Data Parallel Scalability
These scalability results are for PyTorch 0.2.0, we're working on updated results for >=0.3.0. Thanks for your Patience. Training a model on an amazon-review-sized dataset is a significant time investment. In order to improve our ability to iterate on experiments we found it imperative early on to investigate the scalability of data parallelism in PyTorch. The model was trained on Tesla V100's (volta), Tesla P100's (pascal), and VCA 6000's (maxwell), with a batch size of 32 per gpu, in order to benchmark wall-time processing speed (in characters/second) against OpenAI's reported speed of 12.5k characters/second. Four of our pascall-class gpus achieved a combined speed of 13.4k characters/second.

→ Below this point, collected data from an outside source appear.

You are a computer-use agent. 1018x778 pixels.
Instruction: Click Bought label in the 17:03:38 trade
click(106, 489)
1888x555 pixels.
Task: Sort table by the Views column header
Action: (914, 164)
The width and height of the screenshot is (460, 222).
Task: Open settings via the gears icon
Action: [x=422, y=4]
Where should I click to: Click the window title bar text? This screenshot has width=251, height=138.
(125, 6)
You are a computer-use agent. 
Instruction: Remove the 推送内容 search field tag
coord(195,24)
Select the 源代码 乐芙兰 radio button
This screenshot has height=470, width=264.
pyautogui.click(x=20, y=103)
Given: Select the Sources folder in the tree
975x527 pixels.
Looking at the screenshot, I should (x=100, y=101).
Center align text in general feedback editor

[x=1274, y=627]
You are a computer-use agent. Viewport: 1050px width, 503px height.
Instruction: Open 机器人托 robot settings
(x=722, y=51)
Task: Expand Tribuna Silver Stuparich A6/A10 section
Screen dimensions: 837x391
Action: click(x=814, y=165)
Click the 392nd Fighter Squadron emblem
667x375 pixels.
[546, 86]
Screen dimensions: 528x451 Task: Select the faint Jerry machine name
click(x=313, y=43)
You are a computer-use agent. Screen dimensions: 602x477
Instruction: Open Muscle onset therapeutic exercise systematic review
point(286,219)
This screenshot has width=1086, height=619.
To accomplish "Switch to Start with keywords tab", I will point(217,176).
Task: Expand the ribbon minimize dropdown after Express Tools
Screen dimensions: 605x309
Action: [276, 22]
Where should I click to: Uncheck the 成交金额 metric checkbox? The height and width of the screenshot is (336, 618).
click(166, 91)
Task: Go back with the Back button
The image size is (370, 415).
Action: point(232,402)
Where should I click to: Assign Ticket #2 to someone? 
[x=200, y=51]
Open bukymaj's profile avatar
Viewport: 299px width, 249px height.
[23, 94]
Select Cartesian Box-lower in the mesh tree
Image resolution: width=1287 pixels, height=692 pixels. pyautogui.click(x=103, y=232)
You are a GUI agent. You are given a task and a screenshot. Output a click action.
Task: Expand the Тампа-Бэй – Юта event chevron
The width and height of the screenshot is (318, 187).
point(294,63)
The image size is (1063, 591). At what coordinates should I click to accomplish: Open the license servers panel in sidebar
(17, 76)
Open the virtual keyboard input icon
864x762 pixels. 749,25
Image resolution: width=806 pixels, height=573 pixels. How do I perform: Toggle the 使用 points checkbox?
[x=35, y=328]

Our investigation unfortunately held up fears from the PyTorch community about the abysmal performance of data parallelism with recurrent networks. Pytorch's vanilla DataParallel wrapper produces little to no speedup for recurrent architectures due to issues related to the python Global Interpreter Lock (GIL).
DistributedDataParallel was fortunately not plagued by the same lock problems. DistributedDataParallel starts a separate process for each model replica and communicates gradient updates directly via all-reduce calls on the gpu for minimal latency. This allows for relatively linear scaling accounting for redundant data processing being done in each process, which will be adressed in future updates.
Additionally, we tried setting
torch.backends.cuda.benchmark=True, but it provided no observable benefit to scalability either, and in fact slightly hurt performance due to its additional overhead.
We have yet to analyze gpu utilization in depth beyond wall-time training performance.
PyTorch + GIL
All the parallel python threads involved in PyTorch's DataParallelism use the same c-backed data structure to run tensor ops and aggregate gradients with. In order to ensure thread-safe execution the python threads compete for a global lock needed to interpret python commands that run (GPU) operations on tensors in the computation graph. This is problematic for recurrent architectures, where there are numerous of the same operation to call, each requiring only a little computation (as opposed to the heftier operations characteristic of image-processing models). In recurrent architectures no speedup will be observed as each thread spends a significant portion of time trying to interpret the same recurrent function calls numerous times while either passing this lock around or waiting for it.